Preheat the oven to 350 degrees F. Grease two 8-inch cake pans with nonstick cooking spray.
Whisk together the cake mix, pudding mix, oil, eggs and 1 1/2 cups water in a large bowl until smooth. Divide the batter between the 2 prepared cake pans.
Bake until the tops are lightly browned and a toothpick inserted in the middle comes out clean, 25 to 30 minutes. Let cool on a rack until cool enough to touch, about 10 minutes. Remove the cakes from the pans and place back on the rack flat-side down. Let cool completely, about 30 minutes.
Meanwhile, make the frosting. Add the marshmallow cream and butter to a stand mixer with a paddle attachment. Beat until fluffy, about 3 minutes. Add the confectioners’ sugar 1 cup at a time, scraping down the sides of the bowl between each addition. Beat until the frosting is very smooth. Add the red and yellow food coloring and stir until combined. Scrape down the sides and beat again until completely combined and the frosting is a nice, bright orange. Set aside.
Line a small tray or large plate with parchment or wax paper. Fill a small saucepan with about 2 inches of water. Bring it to a simmer over medium heat. Add the chocolate chips to a medium glass bowl and place it over the water, making sure the water doesn’t touch the bowl. Heat, stirring occasionally, until the chocolate has melted completely, about 5 minutes. Set aside to cool slightly, about 5 minutes.
Transfer the chocolate to a piping bag or small ziptop bag. Pipe 2 triangle eyes and 1 mouth with teeth onto the parchment and refrigerate until the chocolate has hardened, about 10 minutes. Set aside the remaining chocolate.

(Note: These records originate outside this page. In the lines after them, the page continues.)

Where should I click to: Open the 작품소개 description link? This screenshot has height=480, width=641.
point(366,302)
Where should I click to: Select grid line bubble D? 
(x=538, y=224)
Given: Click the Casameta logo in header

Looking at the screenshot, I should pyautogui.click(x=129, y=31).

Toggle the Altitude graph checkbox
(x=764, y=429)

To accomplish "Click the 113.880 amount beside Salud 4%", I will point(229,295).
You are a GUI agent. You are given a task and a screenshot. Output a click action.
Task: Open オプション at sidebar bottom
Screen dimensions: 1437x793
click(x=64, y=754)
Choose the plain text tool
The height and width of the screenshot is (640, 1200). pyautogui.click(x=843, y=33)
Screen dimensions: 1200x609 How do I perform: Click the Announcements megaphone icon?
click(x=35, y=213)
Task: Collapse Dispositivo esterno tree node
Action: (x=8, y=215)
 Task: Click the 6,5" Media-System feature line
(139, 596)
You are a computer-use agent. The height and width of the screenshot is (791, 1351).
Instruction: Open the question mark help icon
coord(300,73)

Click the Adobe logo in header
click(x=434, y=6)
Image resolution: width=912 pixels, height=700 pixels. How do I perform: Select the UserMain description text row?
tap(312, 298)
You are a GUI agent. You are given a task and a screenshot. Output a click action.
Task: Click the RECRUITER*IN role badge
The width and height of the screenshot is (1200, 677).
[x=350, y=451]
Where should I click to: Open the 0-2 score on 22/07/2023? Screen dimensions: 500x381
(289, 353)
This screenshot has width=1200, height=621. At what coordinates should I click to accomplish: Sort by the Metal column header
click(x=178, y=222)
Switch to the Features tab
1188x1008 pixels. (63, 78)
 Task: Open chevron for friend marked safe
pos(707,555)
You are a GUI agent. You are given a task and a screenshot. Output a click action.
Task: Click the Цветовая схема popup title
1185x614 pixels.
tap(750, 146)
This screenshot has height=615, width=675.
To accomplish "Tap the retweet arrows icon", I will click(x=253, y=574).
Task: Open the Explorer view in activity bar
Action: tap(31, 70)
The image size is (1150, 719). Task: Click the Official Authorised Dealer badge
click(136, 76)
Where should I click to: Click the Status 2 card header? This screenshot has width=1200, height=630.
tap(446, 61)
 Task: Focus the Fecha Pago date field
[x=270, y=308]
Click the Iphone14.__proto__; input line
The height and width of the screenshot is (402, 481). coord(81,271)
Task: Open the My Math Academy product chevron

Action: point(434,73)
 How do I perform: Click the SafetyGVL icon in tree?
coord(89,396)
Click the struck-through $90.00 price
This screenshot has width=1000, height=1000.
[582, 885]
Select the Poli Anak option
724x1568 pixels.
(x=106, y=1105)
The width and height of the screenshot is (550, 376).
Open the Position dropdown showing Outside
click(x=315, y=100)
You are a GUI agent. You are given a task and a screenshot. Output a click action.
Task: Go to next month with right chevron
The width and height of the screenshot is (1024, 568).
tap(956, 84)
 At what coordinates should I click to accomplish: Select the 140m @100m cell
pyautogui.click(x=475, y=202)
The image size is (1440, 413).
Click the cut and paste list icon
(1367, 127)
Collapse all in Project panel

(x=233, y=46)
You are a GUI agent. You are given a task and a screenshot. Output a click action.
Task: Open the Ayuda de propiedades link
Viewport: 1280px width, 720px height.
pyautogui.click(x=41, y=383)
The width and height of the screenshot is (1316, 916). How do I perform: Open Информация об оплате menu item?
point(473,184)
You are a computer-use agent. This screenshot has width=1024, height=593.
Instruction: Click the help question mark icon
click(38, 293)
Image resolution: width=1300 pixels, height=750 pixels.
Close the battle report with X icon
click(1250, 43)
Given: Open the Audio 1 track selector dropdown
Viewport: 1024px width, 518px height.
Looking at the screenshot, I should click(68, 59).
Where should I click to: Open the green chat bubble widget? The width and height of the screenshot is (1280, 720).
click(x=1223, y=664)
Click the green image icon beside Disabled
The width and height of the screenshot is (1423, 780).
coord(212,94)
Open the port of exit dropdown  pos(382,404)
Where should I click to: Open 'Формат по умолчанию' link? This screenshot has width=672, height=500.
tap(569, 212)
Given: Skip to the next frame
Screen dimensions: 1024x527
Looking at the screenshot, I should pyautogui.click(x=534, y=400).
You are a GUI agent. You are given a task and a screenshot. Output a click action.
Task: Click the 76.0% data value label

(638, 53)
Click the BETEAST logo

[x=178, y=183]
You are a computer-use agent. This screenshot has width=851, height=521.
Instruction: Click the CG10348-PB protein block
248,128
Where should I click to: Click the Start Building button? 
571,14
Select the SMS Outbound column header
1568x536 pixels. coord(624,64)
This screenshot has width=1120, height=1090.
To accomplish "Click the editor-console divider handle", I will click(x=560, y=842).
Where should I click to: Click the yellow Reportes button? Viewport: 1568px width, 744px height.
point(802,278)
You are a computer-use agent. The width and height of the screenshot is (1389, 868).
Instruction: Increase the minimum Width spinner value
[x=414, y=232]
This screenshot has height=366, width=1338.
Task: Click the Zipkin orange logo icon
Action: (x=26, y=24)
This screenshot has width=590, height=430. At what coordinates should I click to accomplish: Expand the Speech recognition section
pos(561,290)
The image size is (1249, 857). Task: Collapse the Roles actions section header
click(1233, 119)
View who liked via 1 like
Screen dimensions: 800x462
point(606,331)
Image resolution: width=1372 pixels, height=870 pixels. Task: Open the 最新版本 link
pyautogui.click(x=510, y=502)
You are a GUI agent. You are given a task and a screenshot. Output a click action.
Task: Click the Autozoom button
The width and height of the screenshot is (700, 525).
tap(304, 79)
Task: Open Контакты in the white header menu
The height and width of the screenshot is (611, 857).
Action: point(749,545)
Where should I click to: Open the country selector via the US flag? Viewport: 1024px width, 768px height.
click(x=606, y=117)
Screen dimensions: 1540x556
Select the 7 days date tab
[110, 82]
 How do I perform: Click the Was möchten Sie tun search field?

Transfer one of the cooled cakes to the center of a large cutting board or decorative tray. Use a 4 1/2-inch bowl as a mold (or cut a 4 1/2-inch parchment round) to cut a round out of the center of the second cake, then cut the cut-out round in half to make 2 half-moon shapes. Cut the remaining cake ring in half into 2 crescent shapes. Place a cake crescent—cut side in—on either side of the whole cake, creating a pumpkin shape. Cut the pointy bottom off of one of the half-moon shapes to make a stem. Discard (or eat!) the remaining cake scraps.
Pipe the still-warm chocolate onto the top and sides of the cake stem. Smooth out the chocolate with an offset spatula or butter knife. The bottom can remain uncoated, since it won’t be seen. Chill the stem in the refrigerator until the chocolate hardens, about 10 minutes.
Put a large dollop of frosting onto each piece of cake (the 2 sides and the whole center cake). Use a butter knife or offset spatula to liberally add frosting to any cut side of the cakes and completely cover in frosting. Smooth the frosting dollops over the entire cake, including the sides, smoothing out any sharp cuts or edges with frosting. Make vertical textural stripes by smoothing the frosting in a downward motion.
Place the chilled chocolate eyes and mouth onto the cake. Add the chocolate-covered stem to the top of the cake and swirl the sour belt next to the stem. Marvel at your work! Enjoy immediately or leave at room temperature until ready to serve.
Cook’s Note
Spray the measuring cup and a spoon with nonstick cooking spray to make measuring marshmallow cream easier.